Bij brieven van 4 februari 2003, 20 februari 2003 en 19 mei 2003 heeft verweerder verweerschriften ingediend.
De Stichting Advisering Bestuursrechtspraak voor Milieu en Ruimtelijke Ordening heeft een deskundigenbericht uitgebracht, gedateerd 17 juli 2003. Partijen zijn in de gelegenheid gesteld daarop te reageren.
Na afloop van het vooronderzoek zijn nadere stukken ontvangen van appellante sub 2. Deze zijn aan de andere partijen toegezonden.
De Afdeling heeft de zaak ter zitting behandeld op 18 september 2003, waar appellante sub 1, vertegenwoordigd door [gemachtigden], appellante sub 2, vertegenwoordigd door [gemachtigde], en verweerder, vertegenwoordigd door mr. M. Nagel, ambtenaar van het departement, zijn verschenen.
2. Overwegingen
2.1. Verweerder heeft gesteld dat appellante sub 2, nu zij haar beroep van 18 november 2002 tegen het besluit van 28 oktober 2002 heeft ingetrokken en tegen het besluit van 20 februari 2003 een nieuw beroep heeft ingesteld, geen beroepsgronden meer kan aanvoeren tegen onderdelen van het besluit van 20 februari 2003 die gelijk zijn aan onderdelen van het besluit van 28 oktober 2002.
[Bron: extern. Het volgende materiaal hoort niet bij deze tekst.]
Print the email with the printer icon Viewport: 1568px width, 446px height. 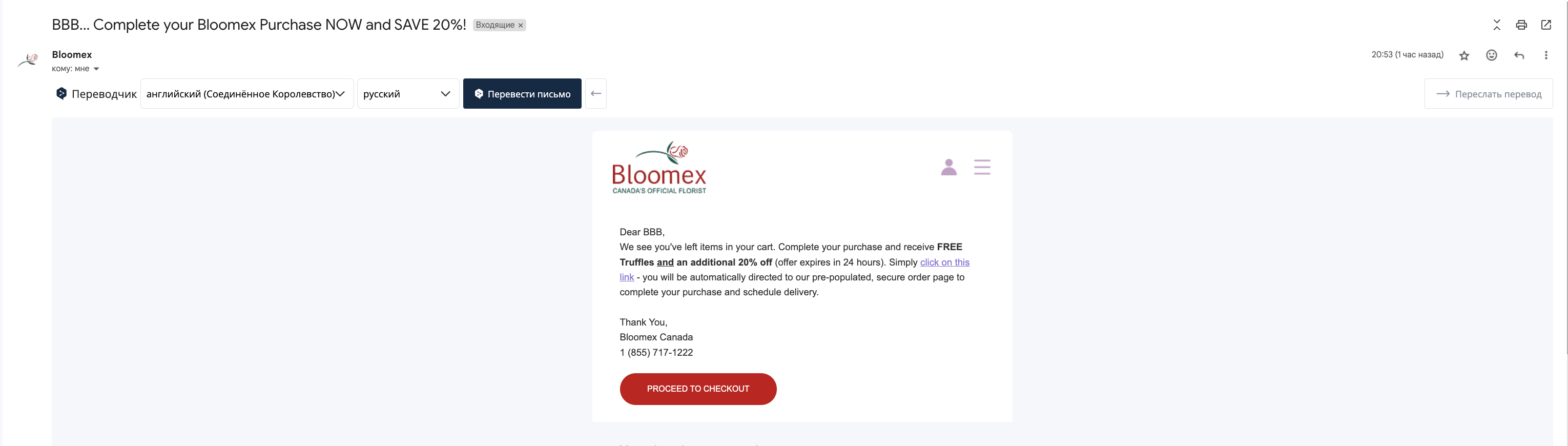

2.1.1. De Afdeling overweegt hierover dat de Algemene wet bestuursrecht (hierna: Awb) niet in de weg staat aan het volledig aan de orde komen van de gronden van een nieuw beroep dat wordt ingesteld nadat een eerder beroep in ingetrokken als reactie op het intrekken van een besluit en het nemen van een nieuw besluit. Het beroep van appellante sub 2 kan derhalve worden ontvangen.
2.2. In artikel 7, eerste lid, van de Natuurbeschermingswet is bepaald dat de Minister van Landbouw, Natuurbeheer en Visserij (thans: de Minister van Landbouw, Natuur en Voedselkwaliteit; hierna ook: de Minister) een natuurmonument kan aanwijzen als beschermd natuurmonument.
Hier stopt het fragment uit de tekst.